The Co-op has been praised for a “massive improvement” in its behaviour towards suppliers, as it rose from third from bottom to second from top in adjudicator Christine Tacon’s final YouGov supplier survey, published this week.
The retailer, which was last year found guilty of breaching GSCOP after an investigation by Tacon into the way it was delisting suppliers and unilaterally changing supplier agreements, was ranked only behind Aldi, which topped the table for the seventh year in a row.
For the Co-op, 95% of suppliers said it complied either “mostly” or “consistently” well with the code. Aldi once again topped the table, for the seventh year in a row, with a score of 97%.
The report also named Iceland as the worst performer for the fourth year in a row, with its compliance score down by one point to 81% and almost a fifth of suppliers saying it rarely or never complied with the code.
There was also a fall of two places for M&S, which got a score of 86%, to be third bottom above B&M Stores in the table. The Grocer understands suppliers reported friction as the retailer sought to leverage the power of its online delivery partnership with Ocado.
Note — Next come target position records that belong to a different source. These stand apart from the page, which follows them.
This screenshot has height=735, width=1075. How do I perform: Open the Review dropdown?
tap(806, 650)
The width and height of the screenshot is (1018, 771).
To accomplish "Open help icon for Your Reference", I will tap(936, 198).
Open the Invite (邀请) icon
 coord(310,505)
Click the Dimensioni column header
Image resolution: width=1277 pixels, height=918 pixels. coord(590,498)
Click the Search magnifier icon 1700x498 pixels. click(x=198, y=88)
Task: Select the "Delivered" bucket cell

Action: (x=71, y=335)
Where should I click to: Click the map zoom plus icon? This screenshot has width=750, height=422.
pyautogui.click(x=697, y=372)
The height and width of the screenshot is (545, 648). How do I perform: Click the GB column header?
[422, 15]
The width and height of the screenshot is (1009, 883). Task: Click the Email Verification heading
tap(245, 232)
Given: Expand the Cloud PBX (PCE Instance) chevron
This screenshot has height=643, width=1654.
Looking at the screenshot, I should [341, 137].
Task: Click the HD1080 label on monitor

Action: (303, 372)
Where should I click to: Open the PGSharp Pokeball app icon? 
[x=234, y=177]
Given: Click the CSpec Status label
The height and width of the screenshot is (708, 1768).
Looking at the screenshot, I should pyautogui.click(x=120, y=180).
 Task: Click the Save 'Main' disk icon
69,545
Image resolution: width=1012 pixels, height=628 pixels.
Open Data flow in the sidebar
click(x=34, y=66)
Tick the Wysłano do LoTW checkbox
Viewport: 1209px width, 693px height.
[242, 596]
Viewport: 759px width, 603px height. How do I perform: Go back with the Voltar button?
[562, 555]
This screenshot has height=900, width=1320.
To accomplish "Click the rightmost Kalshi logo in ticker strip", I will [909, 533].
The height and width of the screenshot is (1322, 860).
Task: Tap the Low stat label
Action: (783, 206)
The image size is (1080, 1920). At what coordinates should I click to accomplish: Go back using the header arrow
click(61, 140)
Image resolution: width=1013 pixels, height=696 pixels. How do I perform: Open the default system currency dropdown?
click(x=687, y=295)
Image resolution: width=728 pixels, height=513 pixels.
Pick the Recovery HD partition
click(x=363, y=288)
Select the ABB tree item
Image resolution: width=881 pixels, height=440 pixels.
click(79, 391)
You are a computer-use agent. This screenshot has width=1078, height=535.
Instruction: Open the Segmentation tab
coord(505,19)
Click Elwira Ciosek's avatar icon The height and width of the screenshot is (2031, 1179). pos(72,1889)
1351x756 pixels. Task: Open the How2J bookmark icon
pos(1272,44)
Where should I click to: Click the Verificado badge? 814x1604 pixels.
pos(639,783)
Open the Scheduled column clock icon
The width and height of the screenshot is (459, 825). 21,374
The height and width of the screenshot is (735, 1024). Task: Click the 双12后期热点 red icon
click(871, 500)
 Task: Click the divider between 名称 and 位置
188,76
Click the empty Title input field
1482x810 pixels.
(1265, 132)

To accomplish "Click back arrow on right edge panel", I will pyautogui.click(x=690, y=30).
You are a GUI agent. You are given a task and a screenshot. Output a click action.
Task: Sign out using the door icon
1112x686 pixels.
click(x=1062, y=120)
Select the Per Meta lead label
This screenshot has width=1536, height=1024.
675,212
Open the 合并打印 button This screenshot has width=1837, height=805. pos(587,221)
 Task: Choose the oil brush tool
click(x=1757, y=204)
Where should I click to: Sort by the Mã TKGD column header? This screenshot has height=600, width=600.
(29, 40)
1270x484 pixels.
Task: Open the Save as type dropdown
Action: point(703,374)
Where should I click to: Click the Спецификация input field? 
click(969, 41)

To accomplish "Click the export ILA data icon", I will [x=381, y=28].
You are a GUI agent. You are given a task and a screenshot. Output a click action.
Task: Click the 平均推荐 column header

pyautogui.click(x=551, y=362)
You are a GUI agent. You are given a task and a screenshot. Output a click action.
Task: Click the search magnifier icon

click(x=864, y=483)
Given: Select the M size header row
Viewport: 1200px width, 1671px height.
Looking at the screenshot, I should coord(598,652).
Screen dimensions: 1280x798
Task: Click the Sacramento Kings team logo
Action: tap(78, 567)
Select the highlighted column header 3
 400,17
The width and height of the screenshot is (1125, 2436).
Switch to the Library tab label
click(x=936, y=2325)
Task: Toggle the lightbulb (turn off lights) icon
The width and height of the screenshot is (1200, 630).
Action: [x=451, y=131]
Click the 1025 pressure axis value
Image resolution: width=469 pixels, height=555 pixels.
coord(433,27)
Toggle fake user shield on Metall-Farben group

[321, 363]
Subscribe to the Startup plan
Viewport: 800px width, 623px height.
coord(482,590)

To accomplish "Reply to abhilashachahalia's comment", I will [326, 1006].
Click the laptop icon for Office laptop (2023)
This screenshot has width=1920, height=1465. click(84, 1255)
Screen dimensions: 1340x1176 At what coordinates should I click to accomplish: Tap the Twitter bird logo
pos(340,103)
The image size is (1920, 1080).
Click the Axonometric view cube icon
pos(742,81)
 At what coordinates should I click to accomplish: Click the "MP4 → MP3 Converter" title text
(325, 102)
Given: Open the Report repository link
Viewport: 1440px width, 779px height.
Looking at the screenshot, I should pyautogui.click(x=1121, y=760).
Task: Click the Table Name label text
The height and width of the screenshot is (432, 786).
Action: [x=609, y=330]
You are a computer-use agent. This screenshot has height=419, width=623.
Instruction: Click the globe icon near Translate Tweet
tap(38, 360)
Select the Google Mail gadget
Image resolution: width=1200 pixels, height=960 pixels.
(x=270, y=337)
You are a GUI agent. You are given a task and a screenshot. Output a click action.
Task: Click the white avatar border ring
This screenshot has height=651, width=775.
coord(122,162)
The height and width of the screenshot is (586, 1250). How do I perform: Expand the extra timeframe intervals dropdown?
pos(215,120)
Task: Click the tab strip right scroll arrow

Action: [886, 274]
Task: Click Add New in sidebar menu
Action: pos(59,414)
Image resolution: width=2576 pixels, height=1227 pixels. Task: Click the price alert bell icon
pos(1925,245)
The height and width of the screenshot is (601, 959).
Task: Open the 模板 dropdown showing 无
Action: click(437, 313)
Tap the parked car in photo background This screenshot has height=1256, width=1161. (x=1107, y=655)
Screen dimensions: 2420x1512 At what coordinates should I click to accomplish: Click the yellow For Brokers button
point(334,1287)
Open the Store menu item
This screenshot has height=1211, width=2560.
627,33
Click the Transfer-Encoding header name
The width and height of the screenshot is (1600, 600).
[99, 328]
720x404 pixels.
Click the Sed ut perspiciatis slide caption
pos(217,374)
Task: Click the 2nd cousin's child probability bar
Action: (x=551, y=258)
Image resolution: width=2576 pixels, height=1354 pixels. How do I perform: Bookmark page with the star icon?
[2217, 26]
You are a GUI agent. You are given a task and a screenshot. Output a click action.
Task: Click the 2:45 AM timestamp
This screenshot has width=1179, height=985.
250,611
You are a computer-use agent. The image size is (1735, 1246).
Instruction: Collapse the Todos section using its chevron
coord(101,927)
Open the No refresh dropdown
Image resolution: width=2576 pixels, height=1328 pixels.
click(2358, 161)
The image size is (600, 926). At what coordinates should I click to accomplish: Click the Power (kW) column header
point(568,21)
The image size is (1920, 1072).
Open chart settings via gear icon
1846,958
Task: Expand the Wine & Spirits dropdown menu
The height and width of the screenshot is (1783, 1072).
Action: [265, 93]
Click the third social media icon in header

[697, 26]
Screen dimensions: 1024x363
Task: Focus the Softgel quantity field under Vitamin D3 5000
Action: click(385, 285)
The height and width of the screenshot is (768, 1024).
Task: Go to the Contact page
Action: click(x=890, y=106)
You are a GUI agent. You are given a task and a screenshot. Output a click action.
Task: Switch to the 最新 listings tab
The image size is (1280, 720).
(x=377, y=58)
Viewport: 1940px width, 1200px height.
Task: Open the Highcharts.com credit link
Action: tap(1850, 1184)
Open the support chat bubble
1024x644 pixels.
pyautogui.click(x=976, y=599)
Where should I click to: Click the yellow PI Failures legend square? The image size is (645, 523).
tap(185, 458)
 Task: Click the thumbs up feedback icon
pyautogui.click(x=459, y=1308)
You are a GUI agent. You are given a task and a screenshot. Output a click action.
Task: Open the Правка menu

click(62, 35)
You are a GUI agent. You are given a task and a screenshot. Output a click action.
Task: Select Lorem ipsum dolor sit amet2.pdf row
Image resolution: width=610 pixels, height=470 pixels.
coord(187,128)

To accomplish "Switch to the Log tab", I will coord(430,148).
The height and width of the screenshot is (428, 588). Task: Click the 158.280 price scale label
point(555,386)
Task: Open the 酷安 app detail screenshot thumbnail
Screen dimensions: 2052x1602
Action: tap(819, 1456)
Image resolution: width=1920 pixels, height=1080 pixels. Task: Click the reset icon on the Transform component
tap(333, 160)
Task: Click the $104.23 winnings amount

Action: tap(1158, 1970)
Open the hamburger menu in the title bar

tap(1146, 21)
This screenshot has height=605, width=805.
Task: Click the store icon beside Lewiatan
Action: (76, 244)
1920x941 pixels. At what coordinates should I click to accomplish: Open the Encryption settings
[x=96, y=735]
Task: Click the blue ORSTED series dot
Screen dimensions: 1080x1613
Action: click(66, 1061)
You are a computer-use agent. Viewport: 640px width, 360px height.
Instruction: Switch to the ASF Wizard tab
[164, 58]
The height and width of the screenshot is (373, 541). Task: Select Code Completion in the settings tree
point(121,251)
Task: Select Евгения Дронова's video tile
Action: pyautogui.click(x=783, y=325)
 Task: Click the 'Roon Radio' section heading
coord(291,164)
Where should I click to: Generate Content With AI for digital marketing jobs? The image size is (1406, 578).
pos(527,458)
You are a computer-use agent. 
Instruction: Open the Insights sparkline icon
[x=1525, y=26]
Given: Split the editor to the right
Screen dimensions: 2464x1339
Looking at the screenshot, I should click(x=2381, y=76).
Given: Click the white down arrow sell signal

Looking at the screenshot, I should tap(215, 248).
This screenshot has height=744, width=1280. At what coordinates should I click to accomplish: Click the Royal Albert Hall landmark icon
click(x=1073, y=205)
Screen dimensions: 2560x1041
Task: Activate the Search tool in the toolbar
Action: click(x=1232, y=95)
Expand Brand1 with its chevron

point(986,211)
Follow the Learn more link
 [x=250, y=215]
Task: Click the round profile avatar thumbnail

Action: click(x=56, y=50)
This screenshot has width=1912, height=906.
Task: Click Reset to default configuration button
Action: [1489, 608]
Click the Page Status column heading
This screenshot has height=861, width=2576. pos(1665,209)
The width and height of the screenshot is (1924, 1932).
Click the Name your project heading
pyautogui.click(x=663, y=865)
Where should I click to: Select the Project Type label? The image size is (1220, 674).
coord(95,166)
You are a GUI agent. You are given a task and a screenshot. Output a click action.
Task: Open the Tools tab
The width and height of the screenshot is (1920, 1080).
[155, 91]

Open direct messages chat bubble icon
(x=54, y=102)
The survey was greeted by Tacon as a boost to her plan to imbed self-regulation across all 13 retailers covered by the code before she steps down at the end of this year. The Co-op was ordered to inroduce major changes to its governance, systems and processes after an investigation into the retailer in 2018.
“This shows that the work they have done on self-governance has driven right through to suppliers and it’s great to see the Co-op getting the recognition they deserve,” Tacon said.
Co-op Food CEO Jo Whitfield added: “These strong supplier relationships have helped us to respond to the challenges of the coronavirus crisis, taking account of supplier issues to meet increased demand to serve communities and feed the nation.
“We’ve overhauled our approach to embedding the code into our business, including a review of processes, the introduction of new controls and monitoring tools and revised training, which has led to a cultural and behavioural shift which puts the potential impact on suppliers at the heart of our decision-making. It’s been a huge team effort and I couldn’t be prouder of the work colleagues have done.”
Julie Ashfield, MD of buying at Aldi, said that treating suppliers fairly was one of the key pillars of its success over the years, but she also praised the work of the Adjudicator.
“These latest results show the positive impact that the GCA has had on the sector over the past seven years,” said Ashfield. “The coronavirus crisis has reminded us all of the need for partnership across the supply chain and how interdependent retailers and their suppliers are.”
Despite criticism by supermarket bosses that GSCOP was undermining the ability of retailers to feed the nation Tacon said “the work I’ve done in the past seven years has helped retailers cope with the current crisis.”
She added: “Aldi should also be particularly congratulated for having held the top spot every year for seven consecutive years, but the survey shows the considerable efforts to improve made by all retailers.”
Iceland refused to comment on the survey.